• EXERCISE: Put each line of the entries below into a JSON list of strings, one string per line, and leave out the blank lines.

• DATA TO USE:

__________________________________________________

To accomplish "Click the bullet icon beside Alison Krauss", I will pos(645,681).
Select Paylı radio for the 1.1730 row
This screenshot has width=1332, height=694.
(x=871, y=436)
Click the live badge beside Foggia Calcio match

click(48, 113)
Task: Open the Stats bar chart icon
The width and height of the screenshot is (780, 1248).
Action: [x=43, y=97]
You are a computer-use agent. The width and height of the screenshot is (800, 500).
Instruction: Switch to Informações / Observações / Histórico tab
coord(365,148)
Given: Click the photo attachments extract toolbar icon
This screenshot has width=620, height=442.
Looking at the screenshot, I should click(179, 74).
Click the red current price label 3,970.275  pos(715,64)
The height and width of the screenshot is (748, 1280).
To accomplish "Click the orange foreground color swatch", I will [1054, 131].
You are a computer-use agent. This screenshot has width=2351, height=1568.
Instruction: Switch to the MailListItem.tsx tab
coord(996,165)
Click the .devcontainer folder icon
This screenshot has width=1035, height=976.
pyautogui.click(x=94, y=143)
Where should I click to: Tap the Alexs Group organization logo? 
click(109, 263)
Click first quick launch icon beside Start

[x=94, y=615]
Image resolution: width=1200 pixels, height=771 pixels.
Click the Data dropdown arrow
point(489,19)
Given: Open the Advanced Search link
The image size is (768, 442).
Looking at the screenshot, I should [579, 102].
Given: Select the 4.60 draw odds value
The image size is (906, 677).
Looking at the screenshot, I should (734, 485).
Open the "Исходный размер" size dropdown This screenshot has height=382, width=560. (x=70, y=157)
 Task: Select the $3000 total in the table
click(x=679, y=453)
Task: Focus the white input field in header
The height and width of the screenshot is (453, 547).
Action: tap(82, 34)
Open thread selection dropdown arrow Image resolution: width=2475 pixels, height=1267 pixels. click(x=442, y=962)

__________________________________________________

• OUTPUT OF THE EXERCISE:
[
  "To accomplish \"Click the bullet icon beside Alison Krauss\", I will pos(645,681).",
  "Select Paylı radio for the 1.1730 row",
  "This screenshot has width=1332, height=694.",
  "(x=871, y=436)",
  "Click the live badge beside Foggia Calcio match",
  "click(48, 113)",
  "Task: Open the Stats bar chart icon",
  "The width and height of the screenshot is (780, 1248).",
  "Action: [x=43, y=97]",
  "You are a computer-use agent. The width and height of the screenshot is (800, 500).",
  "Instruction: Switch to Informações / Observações / Histórico tab",
  "coord(365,148)",
  "Given: Click the photo attachments extract toolbar icon",
  "This screenshot has width=620, height=442.",
  "Looking at the screenshot, I should click(179, 74).",
  "Click the red current price label 3,970.275  pos(715,64)",
  "The height and width of the screenshot is (748, 1280).",
  "To accomplish \"Click the orange foreground color swatch\", I will [1054, 131].",
  "You are a computer-use agent. This screenshot has width=2351, height=1568.",
  "Instruction: Switch to the MailListItem.tsx tab",
  "coord(996,165)",
  "Click the .devcontainer folder icon",
  "This screenshot has width=1035, height=976.",
  "pyautogui.click(x=94, y=143)",
  "Where should I click to: Tap the Alexs Group organization logo? ",
  "click(109, 263)",
  "Click first quick launch icon beside Start",
  "[x=94, y=615]",
  "Image resolution: width=1200 pixels, height=771 pixels.",
  "Click the Data dropdown arrow",
  "point(489,19)",
  "Given: Open the Advanced Search link",
  "The image size is (768, 442).",
  "Looking at the screenshot, I should [579, 102].",
  "Given: Select the 4.60 draw odds value",
  "The image size is (906, 677).",
  "Looking at the screenshot, I should (734, 485).",
  "Open the \"Исходный размер\" size dropdown This screenshot has height=382, width=560. (x=70, y=157)",
  " Task: Select the $3000 total in the table",
  "click(x=679, y=453)",
  "Task: Focus the white input field in header",
  "The height and width of the screenshot is (453, 547).",
  "Action: tap(82, 34)",
  "Open thread selection dropdown arrow Image resolution: width=2475 pixels, height=1267 pixels. click(x=442, y=962)"
]